Hochzeit planen in 12 Schritten: Der komplette Fahrplan
Eine Hochzeit zu planen fühlt sich am Anfang wie ein riesiger Berg an. In Wahrheit ist es eine überschaubare Reihe von Entscheidungen, die in einer sinnvollen Reihenfolge aufeinander aufbauen. Wer früh die richtigen Weichen stellt, hat am Ende mehr Zeit für die schönen Details und weniger Stress.
1 bis 3: Das Fundament
Alles beginnt mit dem Budget. Legt eine ehrliche Gesamtsumme fest, bevor ihr euch in Pinterest-Welten verliert, denn fast jede weitere Entscheidung hängt daran. Danach schätzt ihr die Gästezahl grob, weil sie Location und Catering bestimmt. Erst dann wählt ihr Datum und Saison: Samstage von Mai bis September sind am beliebtesten und entsprechend früh ausgebucht.

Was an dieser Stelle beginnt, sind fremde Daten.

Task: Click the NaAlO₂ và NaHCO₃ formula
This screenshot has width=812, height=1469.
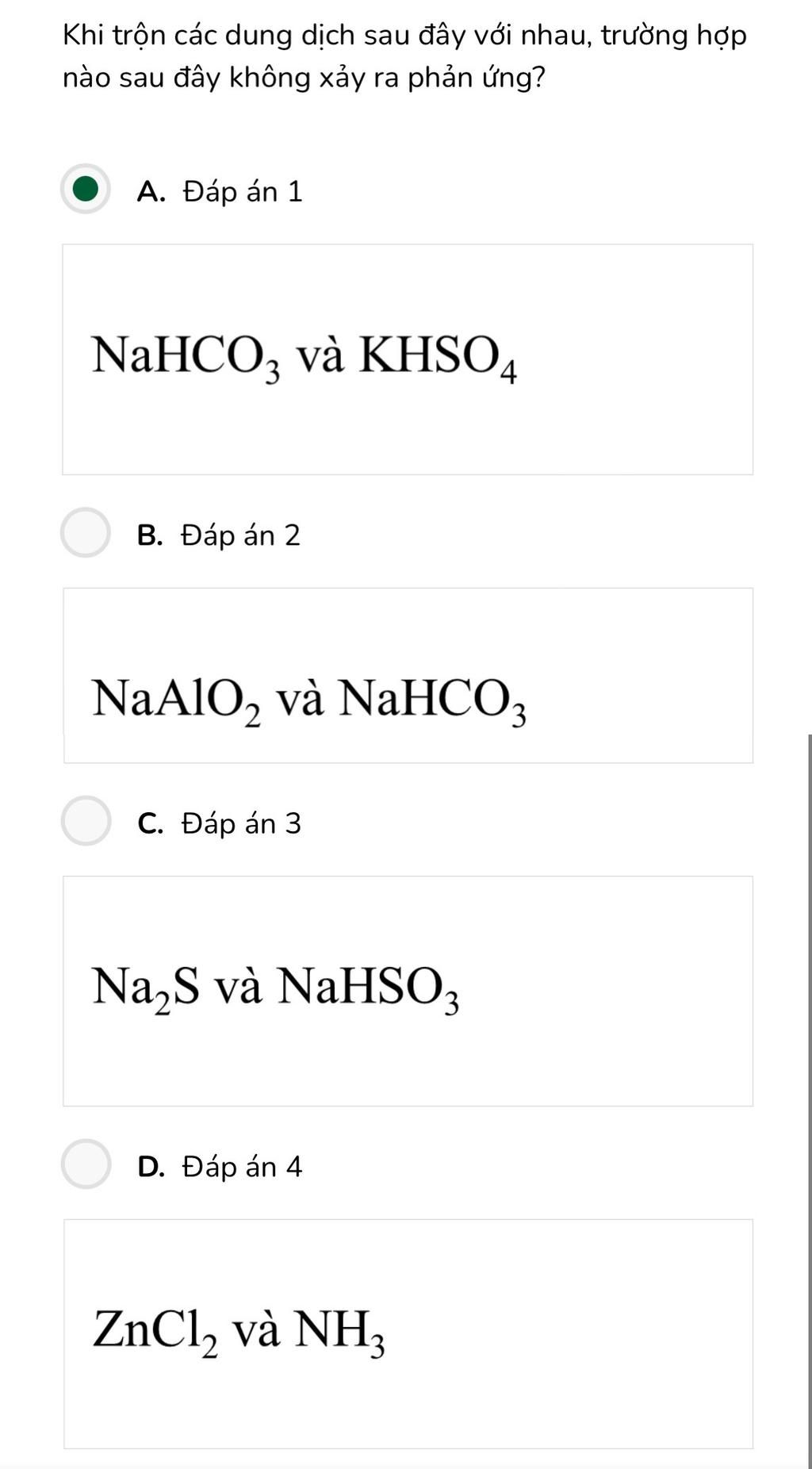Action: [x=309, y=700]
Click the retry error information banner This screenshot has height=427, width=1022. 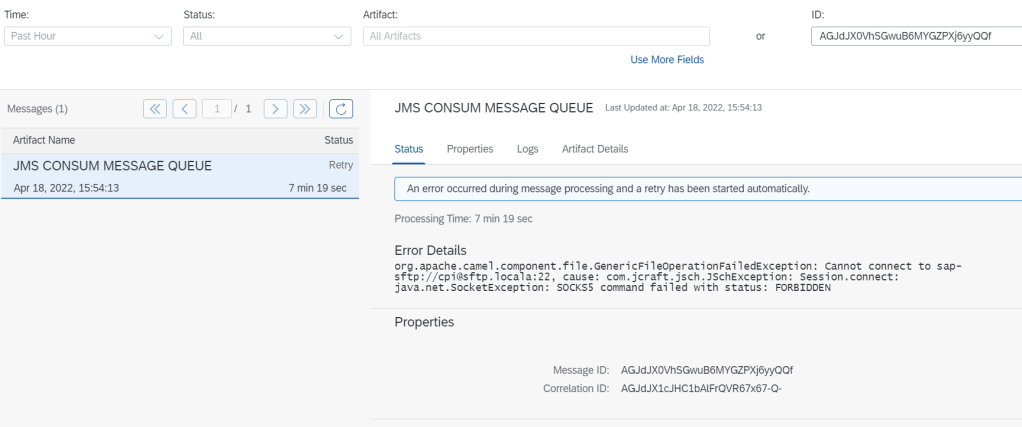pos(700,188)
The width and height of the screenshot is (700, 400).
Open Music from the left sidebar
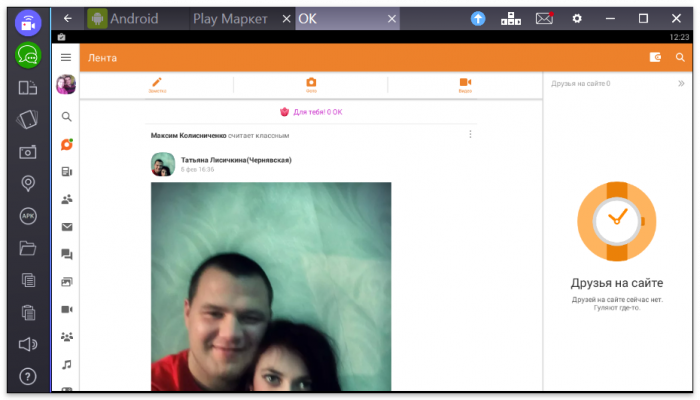coord(67,364)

Mit diesen drei Zahlen, Budget, Gästezahl und Datum, habt ihr den Rahmen, in dem sich alles Weitere bewegt.
4 bis 7: Die großen Buchungen
Die Location ist meist die erste echte Buchung, oft 18 Monate im Voraus. Sie legt euer Datum endgültig fest. Direkt danach kommen die Gewerke, die nur einmal pro Tag buchbar sind: Fotograf:in, Videograf:in und, falls gewünscht, Wedding Planner. Diese Anbieter nehmen pro Tag nur eine Hochzeit an.
Sucht hier gezielt nach eurem Datum, statt euch in unverfügbare Favoriten zu verlieben. Genau dafür gibt es bei Amoriva die Datumssuche.

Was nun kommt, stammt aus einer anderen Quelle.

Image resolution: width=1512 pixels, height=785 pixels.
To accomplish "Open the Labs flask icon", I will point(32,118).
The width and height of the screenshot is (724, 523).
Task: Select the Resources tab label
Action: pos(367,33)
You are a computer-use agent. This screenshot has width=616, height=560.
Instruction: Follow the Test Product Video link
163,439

8 bis 12: Feinschliff und Ablauf
Jetzt folgen Floristik, Catering und Torte, Trauredner:in, Musik und Brautmode. Drei Monate vorher verschickt ihr Einladungen, plant Make-up-Proben und erstellt den Ablaufplan. Im letzten Monat geht es um Sitzplan, finale Gästezahl und einen Schlechtwetterplan.
In der letzten Woche bereitet ihr Zahlungen vor und benennt eine Ansprechperson für den Tag, damit ihr selbst nichts mehr koordinieren müsst.